If an electron moves from rest from a point at which potential is 50 volt, to another point at which potential is 70 volt, then its kinetic energy in the final state will be \(\ldots .\) (A) \(1 \mathrm{~N}\) (B) \(3.2 \times 10^{-18} \mathrm{~J}\) (C) \(3.2 \times 10^{-10} \mathrm{~J}\) (D) 1 dyne

Short Answer

Expert verified
The short answer based on the provided step-by-step solution is: The final kinetic energy of the electron after moving from an initial potential of 50 V to a final potential of 70 V is \(3.2 \times 10^{-18} \mathrm{~J}\) (Option B).

Step by step solution

01

Understand the concepts of potential and kinetic energy

Potential energy is the energy an object possesses because of its position in a force field or that a system has stored because of the relative positions of its components.

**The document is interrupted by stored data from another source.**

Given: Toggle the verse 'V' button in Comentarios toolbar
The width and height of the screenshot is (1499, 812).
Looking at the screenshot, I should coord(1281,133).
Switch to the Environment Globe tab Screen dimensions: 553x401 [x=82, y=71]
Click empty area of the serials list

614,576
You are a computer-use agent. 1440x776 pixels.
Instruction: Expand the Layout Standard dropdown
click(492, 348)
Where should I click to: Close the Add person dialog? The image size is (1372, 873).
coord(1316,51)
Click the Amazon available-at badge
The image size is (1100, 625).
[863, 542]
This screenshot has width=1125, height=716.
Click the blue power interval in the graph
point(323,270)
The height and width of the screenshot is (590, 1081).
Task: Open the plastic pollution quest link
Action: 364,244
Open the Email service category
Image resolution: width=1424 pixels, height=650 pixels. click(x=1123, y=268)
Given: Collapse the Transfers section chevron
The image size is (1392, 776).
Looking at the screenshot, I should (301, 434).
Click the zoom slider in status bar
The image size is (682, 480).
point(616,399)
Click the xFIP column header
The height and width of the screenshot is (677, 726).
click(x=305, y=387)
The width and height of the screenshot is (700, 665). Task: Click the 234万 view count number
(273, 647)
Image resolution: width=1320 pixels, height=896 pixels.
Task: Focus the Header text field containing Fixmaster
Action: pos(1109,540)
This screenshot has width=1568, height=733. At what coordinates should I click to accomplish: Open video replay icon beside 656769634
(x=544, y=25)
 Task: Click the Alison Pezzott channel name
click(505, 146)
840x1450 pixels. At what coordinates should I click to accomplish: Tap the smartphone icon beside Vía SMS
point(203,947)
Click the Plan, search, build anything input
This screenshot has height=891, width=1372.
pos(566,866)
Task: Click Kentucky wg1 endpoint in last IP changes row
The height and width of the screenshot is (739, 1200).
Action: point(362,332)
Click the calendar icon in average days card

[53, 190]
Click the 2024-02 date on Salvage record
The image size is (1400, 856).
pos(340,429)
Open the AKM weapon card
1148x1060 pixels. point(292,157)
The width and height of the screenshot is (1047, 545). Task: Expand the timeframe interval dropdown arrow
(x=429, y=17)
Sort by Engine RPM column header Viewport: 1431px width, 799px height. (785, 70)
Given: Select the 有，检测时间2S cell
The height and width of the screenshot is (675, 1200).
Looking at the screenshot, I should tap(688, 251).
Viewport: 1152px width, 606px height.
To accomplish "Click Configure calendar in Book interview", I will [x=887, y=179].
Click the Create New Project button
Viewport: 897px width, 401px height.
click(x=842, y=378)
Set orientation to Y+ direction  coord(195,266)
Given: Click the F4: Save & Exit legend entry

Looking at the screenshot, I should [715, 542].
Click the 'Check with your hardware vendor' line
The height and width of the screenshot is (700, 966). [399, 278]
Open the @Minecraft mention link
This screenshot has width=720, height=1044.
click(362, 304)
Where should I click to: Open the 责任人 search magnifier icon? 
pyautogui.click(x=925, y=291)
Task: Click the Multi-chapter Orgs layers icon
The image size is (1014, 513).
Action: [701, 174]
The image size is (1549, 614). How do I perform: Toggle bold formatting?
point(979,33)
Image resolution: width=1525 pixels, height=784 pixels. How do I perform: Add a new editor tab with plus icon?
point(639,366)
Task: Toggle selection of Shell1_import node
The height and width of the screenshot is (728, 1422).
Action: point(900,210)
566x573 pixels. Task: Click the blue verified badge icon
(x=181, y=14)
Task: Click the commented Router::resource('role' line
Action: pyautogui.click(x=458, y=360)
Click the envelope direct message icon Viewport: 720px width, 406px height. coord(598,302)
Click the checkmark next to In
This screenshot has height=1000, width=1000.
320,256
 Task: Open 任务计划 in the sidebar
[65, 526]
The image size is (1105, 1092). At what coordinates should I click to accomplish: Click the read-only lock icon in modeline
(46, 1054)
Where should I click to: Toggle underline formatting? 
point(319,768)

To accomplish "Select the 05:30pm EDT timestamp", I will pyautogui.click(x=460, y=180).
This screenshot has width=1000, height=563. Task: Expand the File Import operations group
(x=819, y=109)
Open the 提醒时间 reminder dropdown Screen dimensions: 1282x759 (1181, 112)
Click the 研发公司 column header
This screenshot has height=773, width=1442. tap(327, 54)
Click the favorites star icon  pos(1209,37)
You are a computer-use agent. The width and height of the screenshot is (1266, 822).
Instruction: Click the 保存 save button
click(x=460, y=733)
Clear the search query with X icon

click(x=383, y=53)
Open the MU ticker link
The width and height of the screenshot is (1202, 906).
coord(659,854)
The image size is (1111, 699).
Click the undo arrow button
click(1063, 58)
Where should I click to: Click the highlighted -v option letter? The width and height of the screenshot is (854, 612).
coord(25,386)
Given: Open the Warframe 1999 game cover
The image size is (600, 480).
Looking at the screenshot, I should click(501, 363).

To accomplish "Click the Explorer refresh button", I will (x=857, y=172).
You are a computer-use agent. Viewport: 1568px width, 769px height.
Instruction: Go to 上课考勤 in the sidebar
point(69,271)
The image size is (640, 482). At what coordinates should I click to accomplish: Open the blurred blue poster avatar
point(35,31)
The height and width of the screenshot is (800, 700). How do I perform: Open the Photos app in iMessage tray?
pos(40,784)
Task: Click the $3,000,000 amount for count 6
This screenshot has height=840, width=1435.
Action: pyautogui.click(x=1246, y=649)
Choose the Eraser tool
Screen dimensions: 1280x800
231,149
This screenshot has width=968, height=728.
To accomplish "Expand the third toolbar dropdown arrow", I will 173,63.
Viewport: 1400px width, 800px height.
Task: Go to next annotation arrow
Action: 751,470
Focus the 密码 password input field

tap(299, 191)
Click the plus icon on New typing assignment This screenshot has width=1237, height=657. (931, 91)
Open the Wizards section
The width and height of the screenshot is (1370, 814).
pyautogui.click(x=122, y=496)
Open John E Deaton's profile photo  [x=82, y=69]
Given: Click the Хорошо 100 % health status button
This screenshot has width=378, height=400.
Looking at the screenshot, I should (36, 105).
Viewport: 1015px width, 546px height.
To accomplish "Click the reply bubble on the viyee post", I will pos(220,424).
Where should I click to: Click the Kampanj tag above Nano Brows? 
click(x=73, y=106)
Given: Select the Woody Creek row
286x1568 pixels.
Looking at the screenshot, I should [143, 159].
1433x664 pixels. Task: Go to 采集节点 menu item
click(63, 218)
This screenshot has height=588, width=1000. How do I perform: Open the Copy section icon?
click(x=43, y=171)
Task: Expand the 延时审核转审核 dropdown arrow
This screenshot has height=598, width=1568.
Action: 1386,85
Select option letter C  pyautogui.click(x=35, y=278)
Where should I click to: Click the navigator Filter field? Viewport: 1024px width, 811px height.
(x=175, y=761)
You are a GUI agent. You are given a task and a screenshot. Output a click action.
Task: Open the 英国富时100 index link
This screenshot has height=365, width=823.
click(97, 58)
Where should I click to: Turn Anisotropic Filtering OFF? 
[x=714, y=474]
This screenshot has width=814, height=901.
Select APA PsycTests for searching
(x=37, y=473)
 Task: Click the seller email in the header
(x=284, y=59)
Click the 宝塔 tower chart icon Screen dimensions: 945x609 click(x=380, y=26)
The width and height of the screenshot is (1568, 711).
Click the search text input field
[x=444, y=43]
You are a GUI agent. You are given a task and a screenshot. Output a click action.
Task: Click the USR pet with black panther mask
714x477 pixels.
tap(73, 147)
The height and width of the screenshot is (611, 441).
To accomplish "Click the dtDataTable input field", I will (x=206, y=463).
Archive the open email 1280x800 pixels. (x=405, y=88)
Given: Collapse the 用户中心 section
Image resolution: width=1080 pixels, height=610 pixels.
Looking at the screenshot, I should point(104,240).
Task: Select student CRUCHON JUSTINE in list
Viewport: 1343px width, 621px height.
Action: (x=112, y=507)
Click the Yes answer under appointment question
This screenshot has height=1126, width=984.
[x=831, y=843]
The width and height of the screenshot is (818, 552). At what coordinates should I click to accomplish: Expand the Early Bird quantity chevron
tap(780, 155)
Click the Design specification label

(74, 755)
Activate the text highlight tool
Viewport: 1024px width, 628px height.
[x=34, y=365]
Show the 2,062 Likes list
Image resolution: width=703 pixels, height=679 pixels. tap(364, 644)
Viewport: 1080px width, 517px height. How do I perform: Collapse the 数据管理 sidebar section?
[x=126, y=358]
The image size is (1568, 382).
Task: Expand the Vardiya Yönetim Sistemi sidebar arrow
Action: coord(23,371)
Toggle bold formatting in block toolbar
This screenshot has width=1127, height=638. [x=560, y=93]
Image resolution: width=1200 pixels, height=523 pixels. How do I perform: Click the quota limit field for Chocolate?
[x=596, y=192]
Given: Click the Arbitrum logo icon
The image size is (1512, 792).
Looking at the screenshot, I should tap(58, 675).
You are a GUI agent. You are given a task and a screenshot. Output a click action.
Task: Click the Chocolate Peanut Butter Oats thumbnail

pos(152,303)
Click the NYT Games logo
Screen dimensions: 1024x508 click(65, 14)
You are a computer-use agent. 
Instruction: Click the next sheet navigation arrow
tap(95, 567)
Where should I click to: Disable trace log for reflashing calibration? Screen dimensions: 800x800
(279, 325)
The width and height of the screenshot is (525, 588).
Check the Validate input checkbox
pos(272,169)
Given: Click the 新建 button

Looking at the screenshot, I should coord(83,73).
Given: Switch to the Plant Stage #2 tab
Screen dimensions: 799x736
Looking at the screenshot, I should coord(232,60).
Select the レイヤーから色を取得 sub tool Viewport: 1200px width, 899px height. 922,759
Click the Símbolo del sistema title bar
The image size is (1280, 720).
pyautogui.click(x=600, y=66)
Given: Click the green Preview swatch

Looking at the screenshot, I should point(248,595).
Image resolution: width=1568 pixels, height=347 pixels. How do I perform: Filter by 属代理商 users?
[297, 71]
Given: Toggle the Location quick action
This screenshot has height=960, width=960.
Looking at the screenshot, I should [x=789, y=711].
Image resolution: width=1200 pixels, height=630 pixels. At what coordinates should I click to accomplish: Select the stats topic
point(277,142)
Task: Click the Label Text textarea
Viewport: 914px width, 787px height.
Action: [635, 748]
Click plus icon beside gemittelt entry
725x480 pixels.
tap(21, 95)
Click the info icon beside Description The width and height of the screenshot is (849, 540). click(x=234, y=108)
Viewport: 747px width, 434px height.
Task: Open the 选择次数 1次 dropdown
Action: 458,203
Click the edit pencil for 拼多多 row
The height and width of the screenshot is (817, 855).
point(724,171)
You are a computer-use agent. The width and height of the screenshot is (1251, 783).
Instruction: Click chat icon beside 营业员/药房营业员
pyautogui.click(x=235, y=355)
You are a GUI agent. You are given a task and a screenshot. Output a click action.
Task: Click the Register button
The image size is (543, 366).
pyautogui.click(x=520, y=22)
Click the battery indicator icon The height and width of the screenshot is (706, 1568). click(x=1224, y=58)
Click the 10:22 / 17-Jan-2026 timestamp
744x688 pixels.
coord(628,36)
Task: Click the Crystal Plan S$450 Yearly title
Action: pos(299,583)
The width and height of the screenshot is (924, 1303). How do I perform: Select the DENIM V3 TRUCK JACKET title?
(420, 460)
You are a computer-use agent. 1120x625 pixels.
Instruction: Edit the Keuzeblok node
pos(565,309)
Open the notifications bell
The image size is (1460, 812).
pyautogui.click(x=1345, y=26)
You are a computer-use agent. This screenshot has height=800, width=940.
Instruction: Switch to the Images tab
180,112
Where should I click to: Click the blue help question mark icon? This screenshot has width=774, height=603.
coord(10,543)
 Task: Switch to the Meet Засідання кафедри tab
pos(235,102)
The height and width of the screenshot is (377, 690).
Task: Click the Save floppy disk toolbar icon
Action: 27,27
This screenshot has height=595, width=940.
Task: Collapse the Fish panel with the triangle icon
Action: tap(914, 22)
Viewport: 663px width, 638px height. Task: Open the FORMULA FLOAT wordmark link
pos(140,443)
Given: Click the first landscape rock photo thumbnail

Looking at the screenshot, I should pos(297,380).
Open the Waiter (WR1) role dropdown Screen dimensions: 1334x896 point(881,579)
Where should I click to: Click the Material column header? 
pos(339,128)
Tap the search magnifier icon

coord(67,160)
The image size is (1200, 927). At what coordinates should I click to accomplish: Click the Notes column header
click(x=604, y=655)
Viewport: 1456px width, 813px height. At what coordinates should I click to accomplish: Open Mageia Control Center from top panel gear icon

In the case of an electron, its potential energy is due to its position in an electric field. Kinetic energy is the energy an object possesses because of its motion. In this exercise, we will find the change in kinetic energy as the electron moves from one potential to another.
02

Find the change in potential energy

The electron moves from an initial potential of 50 V to a final potential of 70 V. The change in potential energy, ∆U, can be found by the equation: ∆U = q * ∆V Where q is the charge of an electron (q = -1.6 × 10^(-19) C), and ∆V is the change in potential, which in this case is (70 V - 50 V).
03

Calculate the change in potential energy

Calculate the change in potential energy using the equation from step 2: ∆U = (-1.6 × 10^(-19) C) * (70 V - 50 V) ∆U = -1.6 × 10^(-19) C * (20 V) ∆U = -3.2 × 10^(-18) J Since the electron is moving from a lower potential (50 V) to higher potential (70 V), it's losing potential energy, thus the negative sign.
04

Determine the change in kinetic energy

By the conservation of energy principle, the change in potential energy is equal to the change in kinetic energy: ∆K = -∆U ∆K = 3.2 × 10^(-18) J
05

Identify the correct answer

Now we can see that the final kinetic energy of the electron after moving from 50 V to 70 V is 3.2 × 10^(-18) J. Comparing this value with the given options, we find that the correct answer is: (B) \(3.2 \times 10^{-18} \mathrm{~J}\)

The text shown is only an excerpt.